Song by Metro Boomin and Future featuring Don Toliver

from the album Heroes & Villains
- Released: December 2, 2022
- Genre: Trap
- Length: 3:19
- Label: Boominati; Republic;
- Songwriters: Leland Wayne; Nayvadius Wilburn; Caleb Toliver; Carlton Mays, Jr.; Allen Ritter;
- Producers: Metro Boomin; Honorable C.N.O.T.E.; Ritter (co.);

Music video
- "Too Many Nights" on YouTube

= Too Many Nights =

2022 song by Metro Boomin and Future featuring Don Toliver

"Too Many Nights" is a song by American record producer Metro Boomin and American rapper Future featuring fellow American rapper Don Toliver, from Metro's second studio album Heroes & Villains (2022). It was written by the artists alongside Honorable C.N.O.T.E. and Allen Ritter, who produced it with Metro.

==Critical reception==
The song was met with generally positive reviews from music critics.
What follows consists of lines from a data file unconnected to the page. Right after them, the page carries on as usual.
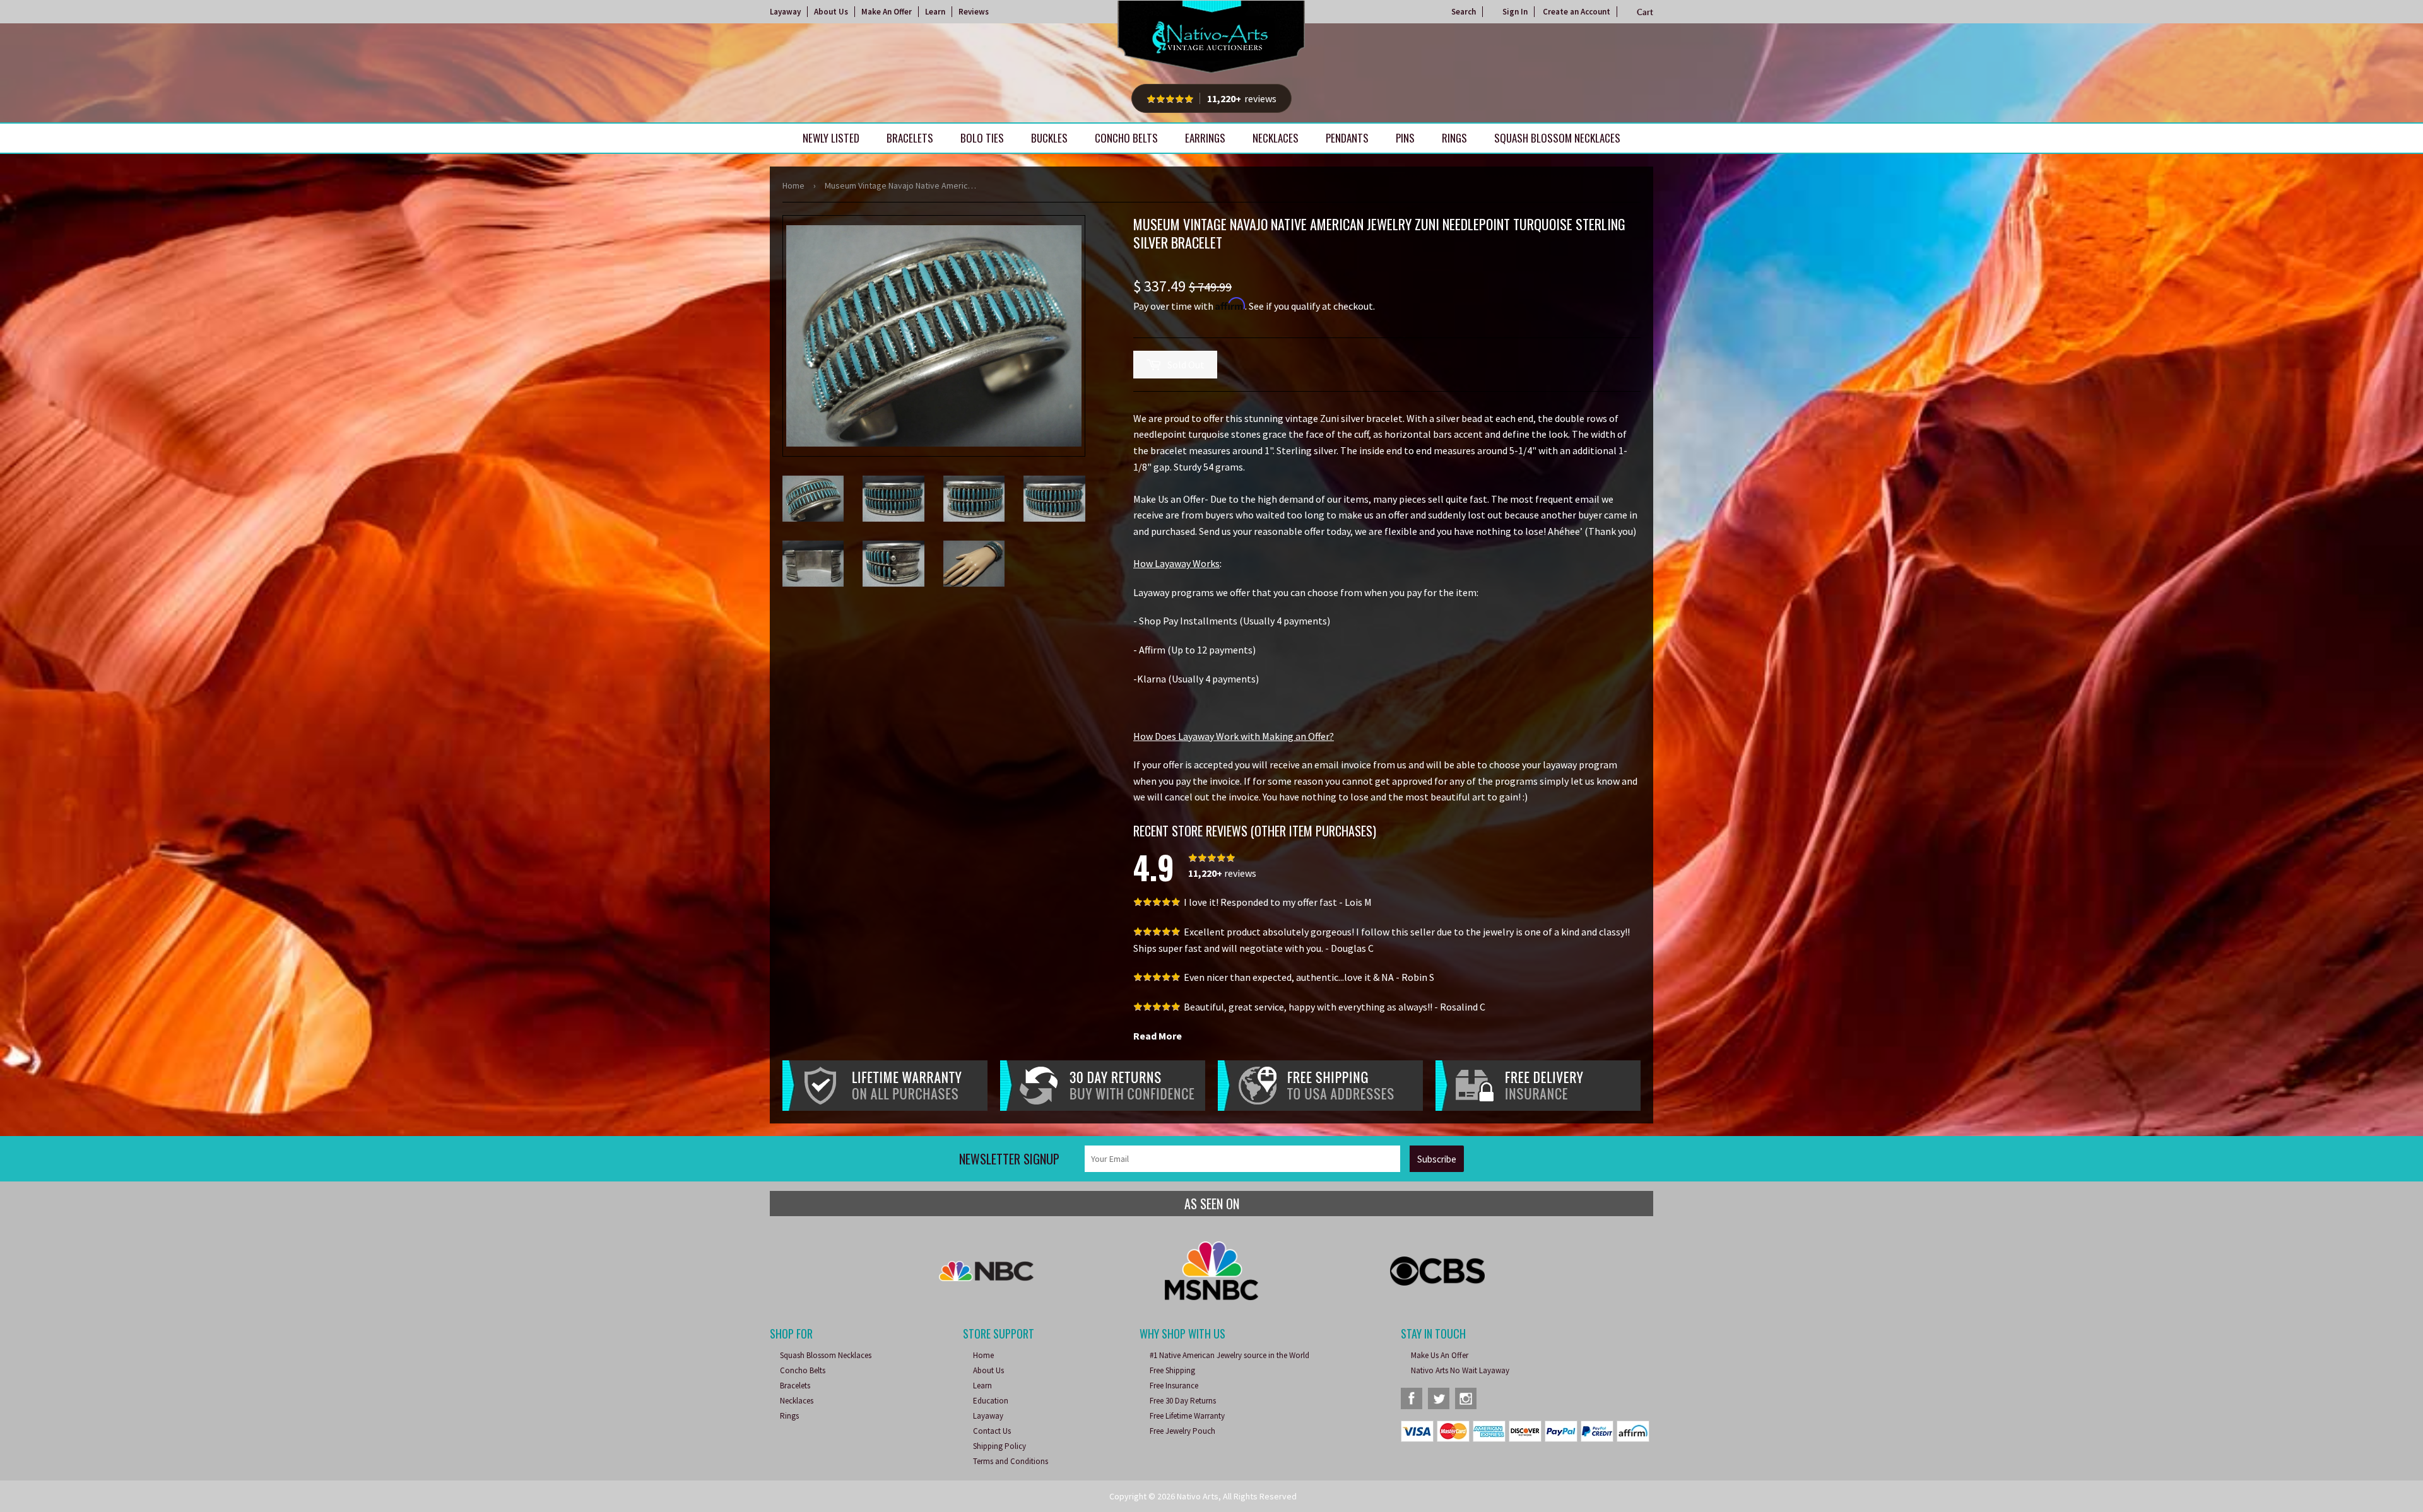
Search (1463, 11)
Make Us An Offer (1439, 1355)
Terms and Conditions (1010, 1461)
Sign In (1515, 11)
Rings (1454, 138)
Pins (1405, 138)
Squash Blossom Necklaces (1557, 138)
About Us (831, 11)
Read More (1157, 1035)
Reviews (973, 11)
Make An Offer (886, 11)
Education (990, 1400)
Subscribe (1436, 1159)
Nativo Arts (1197, 1496)
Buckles (1049, 138)
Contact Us (992, 1431)
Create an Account (1576, 11)
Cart (1645, 12)
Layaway (785, 11)
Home (793, 185)
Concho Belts (1126, 138)
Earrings (1205, 138)
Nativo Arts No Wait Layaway (1460, 1370)
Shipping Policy (999, 1446)
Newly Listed (831, 138)
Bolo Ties (982, 138)
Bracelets (910, 138)
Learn (935, 11)
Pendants (1347, 138)
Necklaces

Robin Murray of Clash wrote, "Indeed, Don provides one of the early highlights, with his epic verse on Future team-up 'Too Many Nights'." Peter A. Berry of Complex described the song "piles elastic Don Toliver melodies for a track that feels a little like an acid trip—the opiate effect of sounds that become their own experiences." Brady Brickner-Wood of Pitchfork wrote, "Few artists melodically thrive over a Metro beat like Don Toliver, who delivers two of the album's more magnetic vocal performances on 'Too Many Nights' and 'Around Me'."

==Charts==

===Weekly charts===

Weekly chart performance for "Too Many Nights"
| Chart (2022–2023) | Peak position |
|---|---|
| Australia (ARIA) | 55 |
| Canada Hot 100 (Billboard) | 12 |
| Global 200 (Billboard) | 23 |
| Greece (Billboard) | 18 |
| Iceland (Billboard) | 20 |
| Ireland (IRMA) | 59 |
| Latvia (LAIPA) | 12 |
| Lithuania (AGATA) | 28 |
| MENA (IFPI) | 19 |
| New Zealand (Recorded Music NZ) | 27 |
| Portugal (Billboard) | 22 |
| Romania (Billboard) | 21 |
| South Africa (Billboard) | 18 |
| UK Singles (OCC) | 68 |
| US Billboard Hot 100 | 22 |
| US Hot R&B/Hip-Hop Songs (Billboard) | 6 |

===Year-end charts===

Year-end chart performance for "Too Many Nights"
| Chart (2023) | Position |
|---|---|
| Canada (Canadian Hot 100) | 83 |
| Global 200 (Billboard) | 139 |
| US Hot R&B/Hip-Hop Songs (Billboard) | 40 |

==Certifications==

Certifications for "Too Many Nights"
| Region | Certification | Certified units/sales |
| Australia (ARIA) | 2× Platinum | 140,000^{‡} |
| Canada (Music Canada) | Platinum | 80,000^{‡} |
| Denmark (IFPI Danmark) | Gold | 45,000^{‡} |
| France (SNEP) | Platinum | 200,000^{‡} |
| Germany (BVMI) | Gold | 300,000^{‡} |
| Italy (FIMI) | Gold | 50,000^{‡} |
| New Zealand (RMNZ) | Platinum | 30,000^{‡} |
| Poland (ZPAV) | Platinum | 50,000^{‡} |
| Portugal (AFP) | Platinum | 10,000^{‡} |
| Spain (PROMUSICAE) | Gold | 30,000^{‡} |
| Switzerland (IFPI Switzerland) | Gold | 10,000^{‡} |
| United Kingdom (BPI) | Platinum | 600,000^{‡} |
| United States (RIAA) | 3× Platinum | 3,000,000^{‡} |
Streaming
| Greece (IFPI Greece) | 3× Platinum | 6,000,000^{†} |
^{‡} Sales+streaming figures based on certification alone. ^{†} Streaming-only figures based on certification alone.